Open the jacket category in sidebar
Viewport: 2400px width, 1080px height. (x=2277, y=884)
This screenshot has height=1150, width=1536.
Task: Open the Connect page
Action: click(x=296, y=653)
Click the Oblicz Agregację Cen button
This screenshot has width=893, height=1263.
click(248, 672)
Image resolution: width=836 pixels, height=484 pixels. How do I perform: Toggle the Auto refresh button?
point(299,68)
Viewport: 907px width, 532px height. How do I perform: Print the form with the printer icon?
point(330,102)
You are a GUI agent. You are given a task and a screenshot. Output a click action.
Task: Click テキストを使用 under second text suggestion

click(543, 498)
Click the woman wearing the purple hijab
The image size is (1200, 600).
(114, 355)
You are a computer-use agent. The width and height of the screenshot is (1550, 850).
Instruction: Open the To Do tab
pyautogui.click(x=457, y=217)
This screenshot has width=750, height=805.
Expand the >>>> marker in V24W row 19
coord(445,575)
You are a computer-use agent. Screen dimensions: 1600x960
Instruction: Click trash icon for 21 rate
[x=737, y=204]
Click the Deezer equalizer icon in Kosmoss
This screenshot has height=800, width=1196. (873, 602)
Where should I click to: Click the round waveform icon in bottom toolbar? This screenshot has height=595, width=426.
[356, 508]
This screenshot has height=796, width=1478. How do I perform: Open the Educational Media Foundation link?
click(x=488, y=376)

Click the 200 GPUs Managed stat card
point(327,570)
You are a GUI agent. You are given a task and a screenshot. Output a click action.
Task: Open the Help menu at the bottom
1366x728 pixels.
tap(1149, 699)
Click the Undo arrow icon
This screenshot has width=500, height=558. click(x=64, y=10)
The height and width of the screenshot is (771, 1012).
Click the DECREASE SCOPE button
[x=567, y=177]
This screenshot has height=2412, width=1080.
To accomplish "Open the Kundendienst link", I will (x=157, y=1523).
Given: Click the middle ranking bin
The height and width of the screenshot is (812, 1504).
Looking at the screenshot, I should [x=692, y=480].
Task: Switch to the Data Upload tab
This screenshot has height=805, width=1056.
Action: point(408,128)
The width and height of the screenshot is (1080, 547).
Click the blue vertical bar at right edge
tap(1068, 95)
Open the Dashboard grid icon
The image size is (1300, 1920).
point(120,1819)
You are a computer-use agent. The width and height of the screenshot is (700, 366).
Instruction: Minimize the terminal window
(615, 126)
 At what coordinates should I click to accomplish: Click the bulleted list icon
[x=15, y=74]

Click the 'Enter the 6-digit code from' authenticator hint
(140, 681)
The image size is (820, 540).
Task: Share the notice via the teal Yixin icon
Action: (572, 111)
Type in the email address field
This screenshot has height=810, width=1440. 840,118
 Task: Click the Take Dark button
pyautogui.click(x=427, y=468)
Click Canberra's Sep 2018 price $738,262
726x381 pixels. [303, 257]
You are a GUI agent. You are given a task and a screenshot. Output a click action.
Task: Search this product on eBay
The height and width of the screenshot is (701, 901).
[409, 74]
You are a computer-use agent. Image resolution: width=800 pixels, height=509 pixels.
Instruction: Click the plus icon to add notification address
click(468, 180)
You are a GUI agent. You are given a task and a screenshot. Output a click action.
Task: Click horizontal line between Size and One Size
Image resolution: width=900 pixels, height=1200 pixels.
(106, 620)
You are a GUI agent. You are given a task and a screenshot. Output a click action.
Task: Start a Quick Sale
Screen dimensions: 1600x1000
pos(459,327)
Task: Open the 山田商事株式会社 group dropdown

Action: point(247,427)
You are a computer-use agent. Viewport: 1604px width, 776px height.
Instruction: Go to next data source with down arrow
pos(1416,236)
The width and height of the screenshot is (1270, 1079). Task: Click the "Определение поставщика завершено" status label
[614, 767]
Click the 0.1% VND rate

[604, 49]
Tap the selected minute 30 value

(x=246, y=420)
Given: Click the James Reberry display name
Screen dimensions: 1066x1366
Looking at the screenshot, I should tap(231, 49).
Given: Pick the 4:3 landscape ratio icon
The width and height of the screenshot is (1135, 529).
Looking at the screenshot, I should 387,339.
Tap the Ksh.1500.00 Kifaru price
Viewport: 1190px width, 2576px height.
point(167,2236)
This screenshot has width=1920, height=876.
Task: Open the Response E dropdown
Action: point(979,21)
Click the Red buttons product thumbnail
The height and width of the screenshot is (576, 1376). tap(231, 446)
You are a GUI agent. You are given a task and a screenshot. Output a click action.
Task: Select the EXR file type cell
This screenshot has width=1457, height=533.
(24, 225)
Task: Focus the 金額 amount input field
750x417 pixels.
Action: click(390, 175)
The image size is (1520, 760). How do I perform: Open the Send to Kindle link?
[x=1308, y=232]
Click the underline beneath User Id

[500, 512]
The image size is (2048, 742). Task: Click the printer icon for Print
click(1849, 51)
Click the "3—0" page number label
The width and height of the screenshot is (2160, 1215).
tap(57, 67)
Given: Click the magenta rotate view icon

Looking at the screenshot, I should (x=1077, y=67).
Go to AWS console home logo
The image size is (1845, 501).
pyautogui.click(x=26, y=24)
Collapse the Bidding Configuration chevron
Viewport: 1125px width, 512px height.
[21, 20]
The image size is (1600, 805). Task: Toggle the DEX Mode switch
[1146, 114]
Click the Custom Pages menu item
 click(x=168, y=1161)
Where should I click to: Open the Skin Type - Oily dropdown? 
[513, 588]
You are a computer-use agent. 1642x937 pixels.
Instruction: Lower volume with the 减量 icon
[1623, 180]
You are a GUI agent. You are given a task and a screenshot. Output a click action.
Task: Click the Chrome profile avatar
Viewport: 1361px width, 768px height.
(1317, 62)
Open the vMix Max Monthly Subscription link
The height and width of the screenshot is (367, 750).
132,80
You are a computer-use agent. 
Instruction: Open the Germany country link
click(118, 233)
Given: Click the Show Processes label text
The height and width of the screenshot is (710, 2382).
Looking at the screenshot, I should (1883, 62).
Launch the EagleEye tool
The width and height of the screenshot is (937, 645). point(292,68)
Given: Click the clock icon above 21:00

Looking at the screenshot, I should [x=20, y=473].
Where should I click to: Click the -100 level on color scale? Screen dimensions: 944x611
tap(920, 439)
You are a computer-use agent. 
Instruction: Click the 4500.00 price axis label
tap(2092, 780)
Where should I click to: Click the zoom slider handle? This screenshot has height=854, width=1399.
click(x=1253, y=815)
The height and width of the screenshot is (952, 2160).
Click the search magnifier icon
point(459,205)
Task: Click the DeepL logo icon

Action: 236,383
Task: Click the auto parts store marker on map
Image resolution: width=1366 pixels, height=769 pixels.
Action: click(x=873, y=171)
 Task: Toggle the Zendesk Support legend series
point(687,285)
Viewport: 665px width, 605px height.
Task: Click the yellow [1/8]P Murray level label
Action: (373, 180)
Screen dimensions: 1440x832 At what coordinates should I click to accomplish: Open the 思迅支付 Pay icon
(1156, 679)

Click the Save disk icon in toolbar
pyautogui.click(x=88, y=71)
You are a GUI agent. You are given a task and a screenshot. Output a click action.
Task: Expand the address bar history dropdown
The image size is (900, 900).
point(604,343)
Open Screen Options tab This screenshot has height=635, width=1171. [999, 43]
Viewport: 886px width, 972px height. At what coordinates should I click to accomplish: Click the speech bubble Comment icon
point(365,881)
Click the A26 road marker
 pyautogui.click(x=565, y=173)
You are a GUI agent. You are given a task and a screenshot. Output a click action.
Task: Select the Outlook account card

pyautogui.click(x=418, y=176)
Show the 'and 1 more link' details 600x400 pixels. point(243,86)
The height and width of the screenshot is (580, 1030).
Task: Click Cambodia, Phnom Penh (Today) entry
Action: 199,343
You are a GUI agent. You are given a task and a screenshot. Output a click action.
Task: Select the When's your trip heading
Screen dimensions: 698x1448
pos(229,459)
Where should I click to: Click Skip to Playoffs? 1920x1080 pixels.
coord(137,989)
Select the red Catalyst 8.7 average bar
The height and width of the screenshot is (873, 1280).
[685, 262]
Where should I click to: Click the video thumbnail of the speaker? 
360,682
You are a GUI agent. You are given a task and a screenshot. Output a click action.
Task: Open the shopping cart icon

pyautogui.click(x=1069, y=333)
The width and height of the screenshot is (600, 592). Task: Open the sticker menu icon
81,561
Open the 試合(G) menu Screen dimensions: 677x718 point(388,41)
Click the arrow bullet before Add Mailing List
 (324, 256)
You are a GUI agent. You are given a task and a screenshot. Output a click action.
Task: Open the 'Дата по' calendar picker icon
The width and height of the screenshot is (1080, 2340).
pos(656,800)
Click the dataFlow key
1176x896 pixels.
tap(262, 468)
****************************************
• **PROBLEM**
Could you retype exactly the lines above, starting at the line that contains "Instruction: Click the plus" and ending at the line that contains "Task: Start a Quick Sale", and nothing more?

• **TASK RESULT**
Instruction: Click the plus icon to add notification address
click(468, 180)
You are a GUI agent. You are given a task and a screenshot. Output a click action.
Task: Click horizontal line between Size and One Size
Image resolution: width=900 pixels, height=1200 pixels.
(106, 620)
You are a GUI agent. You are given a task and a screenshot. Output a click action.
Task: Start a Quick Sale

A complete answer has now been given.